# [PROBLEMS]
**1)** From the rugby match writeup, quote the part that opens with the words containing "I enjoy sport, and" and closes with "score was constructed.".
**2)** In the rugby match writeup, which player touched down for the winning try?
**3)** List every player the rugby match writeup mentions by name.

# [EXCERPT PROVIDED]
============

Since this is my first writeup of the new season, I'd love to start off by going easy on the boys in green and trotting out clichés like “these results don't matter” but I'd be lying.
I enjoy sport, and I presume you understand that when I say I “hate my team losing” I don't quite mean it in the same way as when I say I “hate idiots who use their mobile phone while driving”.
So although this was a World Cup warmup and the attention should have focused on the players rather than the final score, I was still pissed off when Joe Ansbro touched down for the winning try, especially when I saw in the replay how easily the score was constructed.
It's easy to focus on the strong run by Jackson, super offload to the Northampton Saints centre and his powerful finish, but the real damage was done by the other three centres on the park.
First, Fergus McFadden, who can play 13 but was a virtual spectator throughout this match, got sold down the river by Jackson who danced around him. But the Leinster utility back would have felt confident pushing forward since he'd assume his fellow centre Paddy Wallace was covering behind him.
Yet Wallace was too busy dealing with the frame of Graeme Morrison who wanted nothing to do with the ball and brazenly walked straight into Wallace's tackling lane and blocked him off. It's a move commonly tried, but rarely one executed so perfectly at this level.
This not only took Wallace out of the picture when it came to tackling Jackson, it also made him too late to the party when Ansbro went charging past. Perhaps Felix Jones was left a little wanting in the covering department, but really the damage was already done and that was your ball game.
OK. Got all that off my chest. Now to looking at the match from the viewpoint I really should be using...how did the Irish Possibles get on overall? Besides the starting centres, of course?

============

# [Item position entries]
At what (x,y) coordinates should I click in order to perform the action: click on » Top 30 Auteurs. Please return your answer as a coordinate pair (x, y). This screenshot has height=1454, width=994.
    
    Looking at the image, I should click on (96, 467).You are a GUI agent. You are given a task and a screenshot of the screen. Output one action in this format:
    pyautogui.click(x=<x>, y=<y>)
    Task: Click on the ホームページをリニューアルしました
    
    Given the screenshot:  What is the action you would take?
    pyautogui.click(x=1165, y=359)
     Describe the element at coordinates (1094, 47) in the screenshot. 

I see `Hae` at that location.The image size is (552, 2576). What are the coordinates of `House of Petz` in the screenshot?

============

# [THE RESPONSES]
**1)**
I enjoy sport, and I presume you understand that when I say I “hate my team losing” I don't quite mean it in the same way as when I say I “hate idiots who use their mobile phone while driving”.
So although this was a World Cup warmup and the attention should have focused on the players rather than the final score, I was still pissed off when Joe Ansbro touched down for the winning try, especially when I saw in the replay how easily the score was constructed.

**2)** Joe Ansbro

**3)**
Joe Ansbro
Jackson
Fergus McFadden
Paddy Wallace
Graeme Morrison
Felix Jones